Location
- 11201 Old Statesville Rd Huntersville, North Carolina 28078 United States
- 35°22′24″N 80°50′02″W﻿ / ﻿35.3731949°N 80.833961°W

Information
- Other name: North Meck; North;
- Type: Public
- Established: 1951 (75 years ago)
- School district: Charlotte-Mecklenburg Schools
- CEEB code: 341925
- Principal: Stephanie Hood
- Teaching staff: 115.57 (on an FTE basis)
- Enrollment: 2,061 (2023–2024)
- Student to teacher ratio: 17.83
- Colors: Red, white, and blue
- Athletics: Baseball, Basketball, Cheerleading, Cross Country, Football, Golf, Rugby, Soccer, Softball, Swimming, Tennis, Track, Volleyball, Wrestling
- Athletics conference: 7A/8A Meck Power Six Conference
- Team name: Vikings
- Website: www.cmsk12.org/northmecklenburghs

= North Mecklenburg High School =

Educational institution in North Carolina

North Mecklenburg High School is a high school in Huntersville, North Carolina.

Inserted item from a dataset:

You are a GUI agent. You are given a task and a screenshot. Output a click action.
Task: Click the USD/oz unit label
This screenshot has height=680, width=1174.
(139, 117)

The school mascot is the Viking, and the school colors are royal blue, red, and white. Founded in 1951, the school was integrated during the 1960s. The principal is Stephanie Hood.

== History ==

North Mecklenburg High School first opened its doors to students on September 4, 1951. Many of North Meck's first expansions occurred in 1957, with the addition of the H-hall to meet the needs of the growing student population. During the 1960s, North's curriculum expanded to include instruction in Art, Orchestra, Drama, Spanish, Child Care, Auto Mechanics and ROTC.

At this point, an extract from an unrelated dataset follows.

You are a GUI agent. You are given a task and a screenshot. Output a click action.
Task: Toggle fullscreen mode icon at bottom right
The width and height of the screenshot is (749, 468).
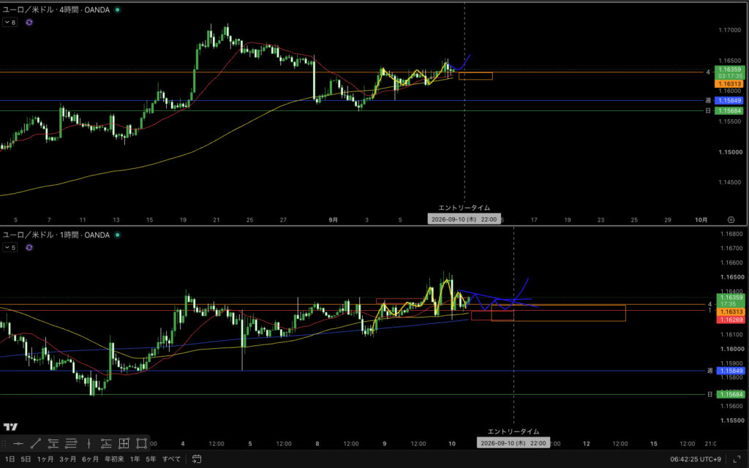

Desegregation began at North Meck during the 1965–1966 school year. By 1969, the school had been fully integrated. During the early 1970s, North Meck's student population had reached around 1,100 students.

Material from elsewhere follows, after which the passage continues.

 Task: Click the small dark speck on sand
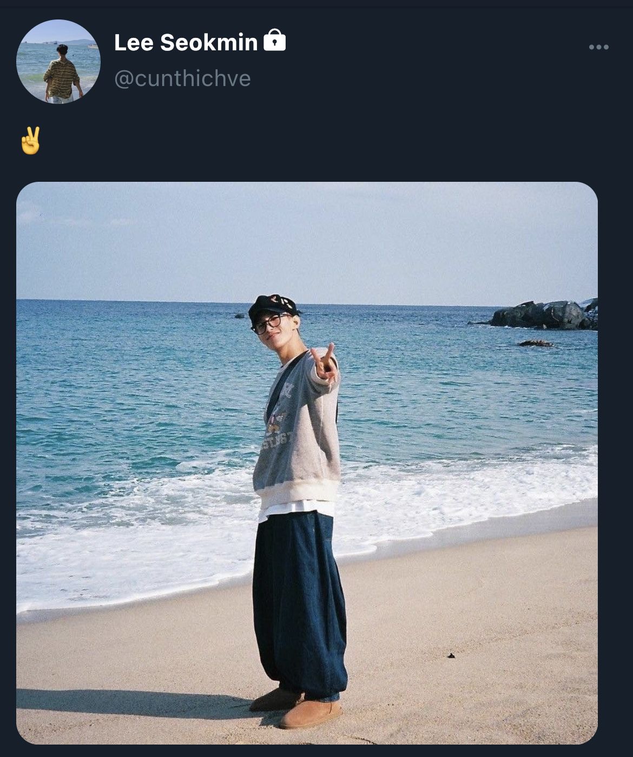451,655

By the 2000–2001 school year, North Meck had grown into the largest high school in North Carolina, with over 2,700 students. To help alleviate with the growing student body, the school added more buildings and mobile classrooms. In the 2001–2002 school year, nearby Hopewell High School opened its doors, to help with the needs of the growing Huntersville community.

== Curriculum ==
North Mecklenburg High School offers a comprehensive program including International Baccalaureate, which is the most rigorous program at North Meck, Advanced Placement, Academically Gifted, and advanced classes, fine arts programs, Air Force JROTC, and a variety of workforce development courses. The school serves as a World Language Magnet High School for Charlotte-Mecklenburg Schools. The school has one of two auto tech courses in North Carolina. Eighty-six percent of graduates attend four-year colleges, universities, or junior colleges.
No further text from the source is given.